Mighty detailed exterior embellishments. Like that furnace-like or chimney-like thing above the facade and roof. I wondered and I still wodner, could it have been a steeple or bell tower of some kind in its original state? Or could it have been just made as a later addition through the years and under various parish priests? Add to that those attic-like protrusions from the roof! Do you see them in the picture? I also wondered what those were/are for, and today I still wonder. There must have been a reason for those things to have been installed up there, whether for aesthetics or any other purpose.
The interestingly funny thing is, none of these can be seen or even discerned from inside the church – save of course for that very usual but lovely dome!
Oh that dome! I learned from many of my travels that in Catholic Churches it is usually installed on churches shaped the cruciform way.
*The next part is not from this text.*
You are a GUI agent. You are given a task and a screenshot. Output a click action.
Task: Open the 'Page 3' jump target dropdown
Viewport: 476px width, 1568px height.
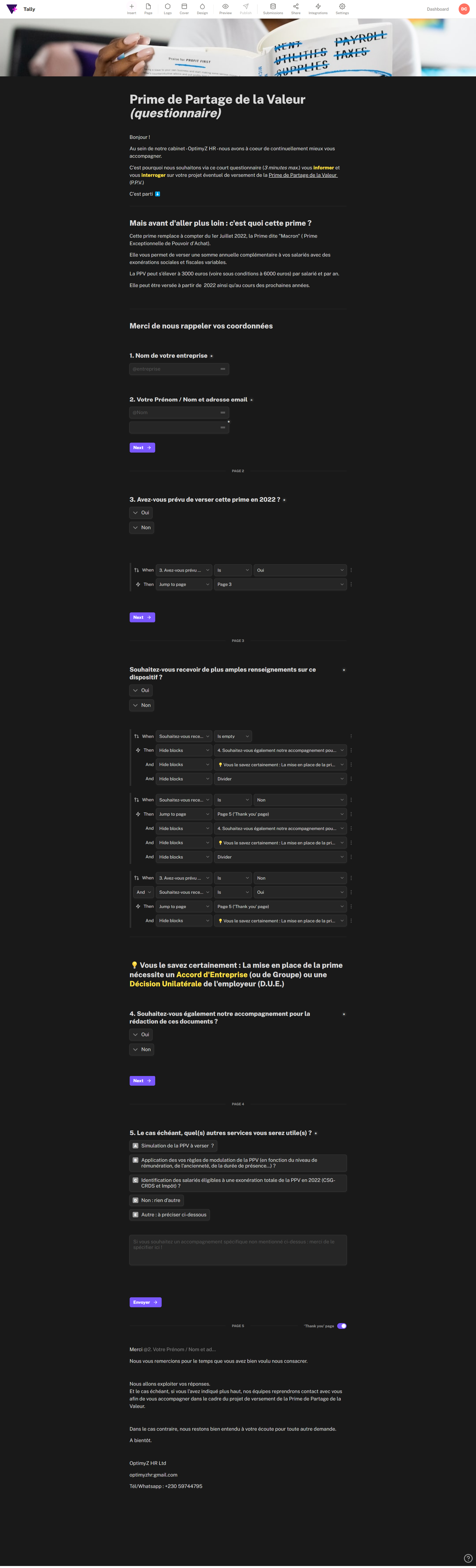280,584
The thing is supposed to give illumination to the altar or the front area of the church interiors, using ambient light or the sun’s rays. See, am learning!
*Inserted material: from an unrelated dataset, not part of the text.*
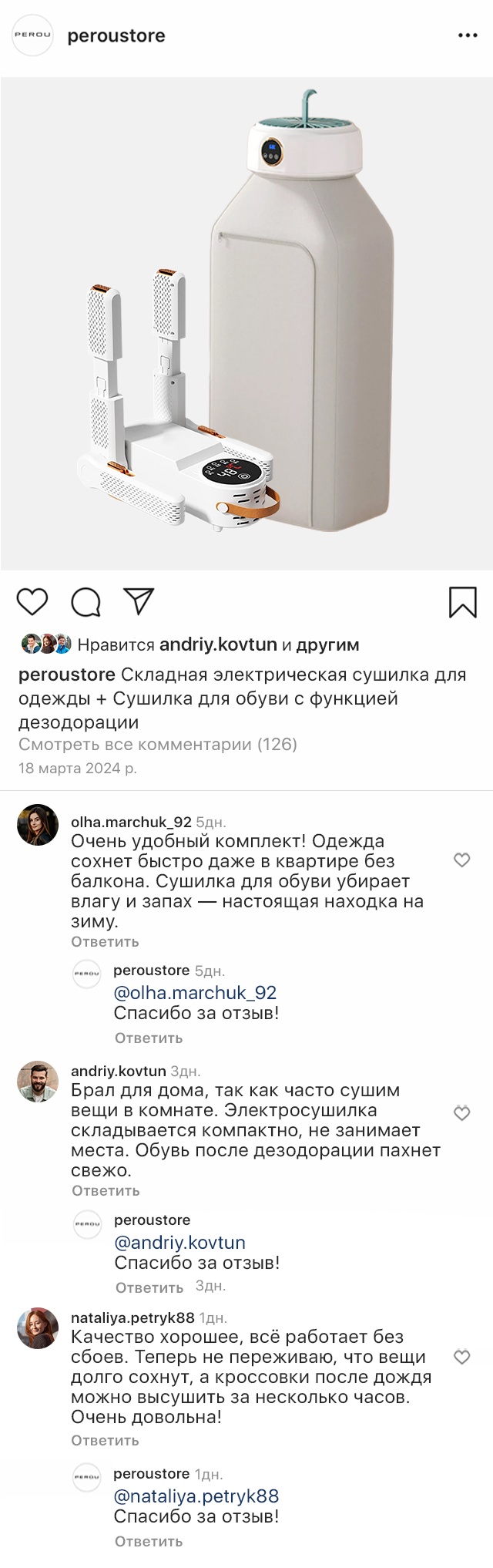
Task: View the dryer product image
Action: [246, 324]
There are 6 male saints standing tall up at pedestals on either side of each of the three principal entrances (main, and the two ends of the transepts). Do you know who those are? Sorry, I dont. But it must be interesting to know who they are and why, right?! Soon I will. Just you wait!
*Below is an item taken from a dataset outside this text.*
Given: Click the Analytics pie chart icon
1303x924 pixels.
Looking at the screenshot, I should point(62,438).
Now below Mama Mary but still above the main entrance is like a big wide terrace that is actually the roof or top of the entrance foyer. That area is just behind the choir loft, if your point of view is inside the church. Spacious area and I must say very well maintained as it even has a fairly new ’wall’ topped with lamp posts, planters or flower boxes. I wonder though, who uses this space of the cathedral. Yeah, many churches do also have something like this, but I have the same question, who uses them and what for? Come to think of it, that might just be a fine place for wedding receptions, though I am almost sure, not a few priests or religious groups will call it desecration hehe. A basta, maganda yung lugar na yun!
Lets go inside, shall we?
Its not big! I mean looking at this church from the outside you'd think it is quite a big and spacious one, right? But when you enter, its just two columns of pews and it really looks narrow from main entrance all the way to the altar which, at least, does look wider. It probably is because of the very thick walls? Yeah, all olden churches were built that way by the Spanish friars to ensure they withstood strong winds and even earthquakes. And this one cathedral is proof of that - been standing like so for more than a century I hear, save for a few refurbishments time and again.
Anyway, in this church, the center aisle ’checkerboard’ has been slanted so they look like diamonds instead of squares, AND all the more dizzying due to so many intersecting lines. Not serene to my eyes at all!
Anyway again, physical appearances becomes secondary, as this is a house of worship. I learned a bit more by txtng friends who know more about this church, while I roamed around. One of those is that this is the seat of the most important diocese in the 3rd largest island of the country.